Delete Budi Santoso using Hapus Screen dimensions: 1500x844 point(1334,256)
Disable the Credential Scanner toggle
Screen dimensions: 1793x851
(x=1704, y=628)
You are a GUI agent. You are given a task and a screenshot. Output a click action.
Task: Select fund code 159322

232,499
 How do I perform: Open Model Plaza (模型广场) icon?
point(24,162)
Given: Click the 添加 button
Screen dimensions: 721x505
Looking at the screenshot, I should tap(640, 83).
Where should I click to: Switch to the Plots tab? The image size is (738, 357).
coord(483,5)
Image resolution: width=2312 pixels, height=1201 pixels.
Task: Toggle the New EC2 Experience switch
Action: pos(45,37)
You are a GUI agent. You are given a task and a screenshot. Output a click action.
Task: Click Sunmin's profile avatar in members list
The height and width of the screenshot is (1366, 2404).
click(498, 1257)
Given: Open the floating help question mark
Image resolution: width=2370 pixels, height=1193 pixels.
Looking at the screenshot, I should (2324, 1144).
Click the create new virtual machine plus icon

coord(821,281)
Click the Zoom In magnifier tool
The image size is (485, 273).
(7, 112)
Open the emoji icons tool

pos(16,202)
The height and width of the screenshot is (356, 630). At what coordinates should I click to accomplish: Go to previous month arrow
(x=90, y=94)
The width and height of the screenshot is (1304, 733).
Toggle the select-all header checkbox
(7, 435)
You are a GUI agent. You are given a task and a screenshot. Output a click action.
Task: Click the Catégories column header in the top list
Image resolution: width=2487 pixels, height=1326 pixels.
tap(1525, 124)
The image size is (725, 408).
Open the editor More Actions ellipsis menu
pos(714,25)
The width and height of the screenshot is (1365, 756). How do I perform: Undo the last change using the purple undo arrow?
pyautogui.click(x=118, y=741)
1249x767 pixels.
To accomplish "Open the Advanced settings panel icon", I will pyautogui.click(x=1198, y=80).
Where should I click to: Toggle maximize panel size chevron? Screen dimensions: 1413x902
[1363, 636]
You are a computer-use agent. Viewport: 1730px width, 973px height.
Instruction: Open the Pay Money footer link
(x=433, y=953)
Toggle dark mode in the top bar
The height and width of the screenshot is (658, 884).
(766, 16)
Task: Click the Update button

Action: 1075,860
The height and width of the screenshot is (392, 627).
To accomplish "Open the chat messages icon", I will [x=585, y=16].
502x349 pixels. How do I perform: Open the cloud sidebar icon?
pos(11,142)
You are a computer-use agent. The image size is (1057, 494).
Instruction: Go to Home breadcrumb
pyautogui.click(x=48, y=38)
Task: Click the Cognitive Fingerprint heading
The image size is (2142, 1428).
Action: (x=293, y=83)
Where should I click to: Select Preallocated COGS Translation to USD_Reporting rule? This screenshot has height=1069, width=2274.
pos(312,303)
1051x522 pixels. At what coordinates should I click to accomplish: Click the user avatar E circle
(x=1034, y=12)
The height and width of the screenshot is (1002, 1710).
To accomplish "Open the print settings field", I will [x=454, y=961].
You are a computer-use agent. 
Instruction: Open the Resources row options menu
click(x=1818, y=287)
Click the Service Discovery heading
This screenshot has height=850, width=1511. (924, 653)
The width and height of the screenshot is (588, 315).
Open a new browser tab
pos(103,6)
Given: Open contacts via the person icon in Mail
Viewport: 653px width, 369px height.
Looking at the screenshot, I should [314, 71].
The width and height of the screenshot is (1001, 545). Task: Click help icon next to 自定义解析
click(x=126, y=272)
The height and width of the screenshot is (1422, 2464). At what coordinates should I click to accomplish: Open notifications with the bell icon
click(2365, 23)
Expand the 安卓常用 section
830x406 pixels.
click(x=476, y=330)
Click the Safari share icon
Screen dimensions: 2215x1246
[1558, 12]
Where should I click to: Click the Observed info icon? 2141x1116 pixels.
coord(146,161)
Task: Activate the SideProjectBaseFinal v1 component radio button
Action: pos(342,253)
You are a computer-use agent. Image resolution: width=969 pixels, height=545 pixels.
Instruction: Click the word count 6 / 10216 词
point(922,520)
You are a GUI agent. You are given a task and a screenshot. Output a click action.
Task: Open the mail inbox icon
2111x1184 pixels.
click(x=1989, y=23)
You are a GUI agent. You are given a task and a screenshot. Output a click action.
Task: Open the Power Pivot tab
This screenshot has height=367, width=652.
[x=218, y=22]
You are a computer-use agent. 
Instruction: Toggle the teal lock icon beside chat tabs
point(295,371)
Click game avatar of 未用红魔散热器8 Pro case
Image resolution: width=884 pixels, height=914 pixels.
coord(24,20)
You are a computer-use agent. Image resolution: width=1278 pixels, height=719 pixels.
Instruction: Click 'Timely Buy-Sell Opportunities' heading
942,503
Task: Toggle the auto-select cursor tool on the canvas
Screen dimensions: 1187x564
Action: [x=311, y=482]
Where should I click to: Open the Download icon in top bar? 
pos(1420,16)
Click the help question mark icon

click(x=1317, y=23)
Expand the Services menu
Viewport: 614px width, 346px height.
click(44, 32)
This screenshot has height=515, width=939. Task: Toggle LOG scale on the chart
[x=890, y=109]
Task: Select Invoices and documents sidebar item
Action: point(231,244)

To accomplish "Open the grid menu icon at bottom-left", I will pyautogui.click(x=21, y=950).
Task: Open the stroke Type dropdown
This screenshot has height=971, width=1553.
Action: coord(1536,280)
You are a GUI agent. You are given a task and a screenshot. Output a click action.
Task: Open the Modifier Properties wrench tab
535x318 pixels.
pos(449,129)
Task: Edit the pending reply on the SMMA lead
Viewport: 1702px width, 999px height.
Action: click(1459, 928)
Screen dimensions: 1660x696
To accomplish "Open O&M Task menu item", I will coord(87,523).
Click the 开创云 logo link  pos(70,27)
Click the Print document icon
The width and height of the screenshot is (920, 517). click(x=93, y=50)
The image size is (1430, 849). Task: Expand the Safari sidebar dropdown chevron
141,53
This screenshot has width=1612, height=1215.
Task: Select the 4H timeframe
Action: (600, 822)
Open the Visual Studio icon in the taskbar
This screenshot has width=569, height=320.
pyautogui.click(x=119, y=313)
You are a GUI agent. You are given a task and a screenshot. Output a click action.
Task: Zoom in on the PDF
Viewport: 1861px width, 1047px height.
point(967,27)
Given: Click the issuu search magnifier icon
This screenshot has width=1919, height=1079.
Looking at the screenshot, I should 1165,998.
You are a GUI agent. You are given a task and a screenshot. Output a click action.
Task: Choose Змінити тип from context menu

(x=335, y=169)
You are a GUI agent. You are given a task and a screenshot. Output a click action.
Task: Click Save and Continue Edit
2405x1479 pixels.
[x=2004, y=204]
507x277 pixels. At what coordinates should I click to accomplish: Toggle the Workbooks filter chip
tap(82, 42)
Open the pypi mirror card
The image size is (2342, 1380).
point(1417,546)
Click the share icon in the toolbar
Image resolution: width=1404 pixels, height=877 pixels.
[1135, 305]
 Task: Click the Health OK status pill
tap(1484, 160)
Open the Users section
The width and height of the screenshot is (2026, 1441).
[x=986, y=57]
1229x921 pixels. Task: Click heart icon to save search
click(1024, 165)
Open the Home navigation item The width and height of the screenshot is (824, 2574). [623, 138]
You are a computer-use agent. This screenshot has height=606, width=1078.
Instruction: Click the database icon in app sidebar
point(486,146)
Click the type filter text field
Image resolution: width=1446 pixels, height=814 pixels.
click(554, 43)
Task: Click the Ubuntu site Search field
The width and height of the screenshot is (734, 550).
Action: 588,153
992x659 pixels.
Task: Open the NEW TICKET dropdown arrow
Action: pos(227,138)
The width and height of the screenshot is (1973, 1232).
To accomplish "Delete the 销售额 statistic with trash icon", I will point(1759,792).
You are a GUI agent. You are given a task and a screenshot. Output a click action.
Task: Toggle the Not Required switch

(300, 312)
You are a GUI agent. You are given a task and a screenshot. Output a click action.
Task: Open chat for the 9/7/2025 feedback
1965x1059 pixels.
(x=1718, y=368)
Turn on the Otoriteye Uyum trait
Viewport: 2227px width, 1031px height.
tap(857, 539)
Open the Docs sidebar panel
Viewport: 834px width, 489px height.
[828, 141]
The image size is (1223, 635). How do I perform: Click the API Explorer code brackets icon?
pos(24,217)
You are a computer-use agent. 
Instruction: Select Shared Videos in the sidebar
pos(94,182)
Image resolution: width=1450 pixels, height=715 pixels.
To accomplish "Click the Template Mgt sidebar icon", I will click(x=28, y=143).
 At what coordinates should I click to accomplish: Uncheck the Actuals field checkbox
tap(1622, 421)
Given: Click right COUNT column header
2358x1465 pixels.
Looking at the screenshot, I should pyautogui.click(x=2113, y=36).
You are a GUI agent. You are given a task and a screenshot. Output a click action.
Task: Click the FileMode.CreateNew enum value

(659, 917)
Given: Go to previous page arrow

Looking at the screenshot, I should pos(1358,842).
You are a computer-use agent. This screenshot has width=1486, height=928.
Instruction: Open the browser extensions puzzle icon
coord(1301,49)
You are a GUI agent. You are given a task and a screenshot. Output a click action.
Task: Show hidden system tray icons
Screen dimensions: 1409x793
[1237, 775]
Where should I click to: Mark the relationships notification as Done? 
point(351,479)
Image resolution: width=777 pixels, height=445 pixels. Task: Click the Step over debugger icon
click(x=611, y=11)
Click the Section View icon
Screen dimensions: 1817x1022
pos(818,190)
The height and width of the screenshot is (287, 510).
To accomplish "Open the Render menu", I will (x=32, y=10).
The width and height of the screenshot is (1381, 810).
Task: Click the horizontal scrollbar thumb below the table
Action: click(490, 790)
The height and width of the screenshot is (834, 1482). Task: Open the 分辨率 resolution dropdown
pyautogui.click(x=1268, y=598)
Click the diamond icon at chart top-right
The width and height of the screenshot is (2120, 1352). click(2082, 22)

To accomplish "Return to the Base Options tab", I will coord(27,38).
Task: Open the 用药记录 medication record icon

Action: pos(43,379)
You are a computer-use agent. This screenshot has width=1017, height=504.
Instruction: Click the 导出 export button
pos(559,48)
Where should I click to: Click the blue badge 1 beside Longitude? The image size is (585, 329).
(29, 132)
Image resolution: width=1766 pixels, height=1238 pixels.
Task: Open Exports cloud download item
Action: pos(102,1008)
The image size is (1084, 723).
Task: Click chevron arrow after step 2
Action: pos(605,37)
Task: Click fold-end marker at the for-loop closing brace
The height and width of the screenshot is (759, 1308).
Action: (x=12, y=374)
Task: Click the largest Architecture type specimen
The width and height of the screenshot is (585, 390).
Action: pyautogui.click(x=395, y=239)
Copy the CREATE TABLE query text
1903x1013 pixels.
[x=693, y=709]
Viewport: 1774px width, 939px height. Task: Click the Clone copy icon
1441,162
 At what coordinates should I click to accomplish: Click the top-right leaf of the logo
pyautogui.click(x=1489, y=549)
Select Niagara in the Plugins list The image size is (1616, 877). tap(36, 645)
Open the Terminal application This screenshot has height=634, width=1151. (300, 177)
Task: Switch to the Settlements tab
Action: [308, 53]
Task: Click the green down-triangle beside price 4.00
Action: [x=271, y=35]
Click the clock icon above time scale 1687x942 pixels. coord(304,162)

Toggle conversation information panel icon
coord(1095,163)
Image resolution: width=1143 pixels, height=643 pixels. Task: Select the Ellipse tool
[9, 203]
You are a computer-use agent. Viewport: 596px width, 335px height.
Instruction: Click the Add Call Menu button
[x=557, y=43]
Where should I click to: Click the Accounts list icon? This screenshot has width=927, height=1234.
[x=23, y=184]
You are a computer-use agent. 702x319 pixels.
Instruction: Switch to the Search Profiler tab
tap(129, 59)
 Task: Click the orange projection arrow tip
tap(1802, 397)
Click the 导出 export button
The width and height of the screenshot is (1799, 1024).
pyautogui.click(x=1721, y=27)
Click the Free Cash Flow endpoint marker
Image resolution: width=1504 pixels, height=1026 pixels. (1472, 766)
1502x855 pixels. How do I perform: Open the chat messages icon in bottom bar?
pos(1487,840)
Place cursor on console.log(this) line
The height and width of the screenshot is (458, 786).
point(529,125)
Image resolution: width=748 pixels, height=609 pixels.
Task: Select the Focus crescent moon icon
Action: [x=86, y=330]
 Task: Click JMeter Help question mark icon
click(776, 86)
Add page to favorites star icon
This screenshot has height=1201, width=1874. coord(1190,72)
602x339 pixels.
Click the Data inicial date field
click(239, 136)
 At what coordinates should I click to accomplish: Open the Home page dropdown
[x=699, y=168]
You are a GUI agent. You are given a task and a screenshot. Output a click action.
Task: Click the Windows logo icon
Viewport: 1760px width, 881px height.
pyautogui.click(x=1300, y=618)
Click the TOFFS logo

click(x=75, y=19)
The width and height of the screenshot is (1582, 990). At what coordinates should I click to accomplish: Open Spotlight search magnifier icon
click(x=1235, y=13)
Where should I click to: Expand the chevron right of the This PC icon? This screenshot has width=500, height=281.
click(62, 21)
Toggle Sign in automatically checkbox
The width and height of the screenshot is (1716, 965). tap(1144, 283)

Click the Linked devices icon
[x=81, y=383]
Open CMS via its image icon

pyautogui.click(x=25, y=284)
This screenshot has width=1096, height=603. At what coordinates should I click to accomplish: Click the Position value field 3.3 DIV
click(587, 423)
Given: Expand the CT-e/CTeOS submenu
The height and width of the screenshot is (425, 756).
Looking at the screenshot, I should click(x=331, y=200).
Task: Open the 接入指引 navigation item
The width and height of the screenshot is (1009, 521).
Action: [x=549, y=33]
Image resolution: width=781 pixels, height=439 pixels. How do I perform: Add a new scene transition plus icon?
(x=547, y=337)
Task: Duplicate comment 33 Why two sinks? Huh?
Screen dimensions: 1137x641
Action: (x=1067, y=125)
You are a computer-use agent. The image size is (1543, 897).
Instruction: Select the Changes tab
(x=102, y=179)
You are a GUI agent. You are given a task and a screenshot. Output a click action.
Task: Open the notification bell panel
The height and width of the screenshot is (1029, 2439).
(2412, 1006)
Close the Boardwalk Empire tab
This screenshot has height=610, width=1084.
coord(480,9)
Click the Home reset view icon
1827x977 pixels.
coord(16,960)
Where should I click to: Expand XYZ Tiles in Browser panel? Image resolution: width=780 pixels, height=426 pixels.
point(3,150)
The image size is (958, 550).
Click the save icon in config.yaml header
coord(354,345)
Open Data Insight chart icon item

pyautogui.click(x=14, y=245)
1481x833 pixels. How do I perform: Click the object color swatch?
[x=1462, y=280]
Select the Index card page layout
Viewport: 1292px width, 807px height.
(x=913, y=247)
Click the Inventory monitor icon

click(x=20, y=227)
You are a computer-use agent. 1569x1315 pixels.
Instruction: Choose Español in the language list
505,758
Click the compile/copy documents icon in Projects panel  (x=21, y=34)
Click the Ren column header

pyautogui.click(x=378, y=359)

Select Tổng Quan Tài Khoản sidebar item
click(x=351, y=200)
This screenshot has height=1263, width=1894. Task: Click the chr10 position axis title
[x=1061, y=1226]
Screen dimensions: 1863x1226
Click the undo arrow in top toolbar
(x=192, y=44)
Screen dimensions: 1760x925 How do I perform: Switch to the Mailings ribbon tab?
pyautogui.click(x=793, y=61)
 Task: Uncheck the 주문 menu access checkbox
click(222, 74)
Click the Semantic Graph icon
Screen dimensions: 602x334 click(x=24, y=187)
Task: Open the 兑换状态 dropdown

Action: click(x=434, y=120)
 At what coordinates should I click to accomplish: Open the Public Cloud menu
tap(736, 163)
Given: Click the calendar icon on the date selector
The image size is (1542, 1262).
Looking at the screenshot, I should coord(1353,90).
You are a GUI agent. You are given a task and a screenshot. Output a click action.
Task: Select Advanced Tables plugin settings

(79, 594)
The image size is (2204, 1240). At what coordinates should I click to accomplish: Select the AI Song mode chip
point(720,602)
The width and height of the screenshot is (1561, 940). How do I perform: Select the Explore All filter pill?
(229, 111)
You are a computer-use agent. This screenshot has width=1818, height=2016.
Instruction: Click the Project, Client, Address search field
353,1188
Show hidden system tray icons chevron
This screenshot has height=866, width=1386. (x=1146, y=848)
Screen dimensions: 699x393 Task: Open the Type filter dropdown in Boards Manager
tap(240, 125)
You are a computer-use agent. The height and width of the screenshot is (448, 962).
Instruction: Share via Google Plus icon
• • • • •
- **EXERCISE DESCRIPTION**
From the listing above, copy every line that holds the string "Zoom".

- **FINAL ANSWER**
Click the Zoom In magnifier tool
Task: Zoom in on the PDF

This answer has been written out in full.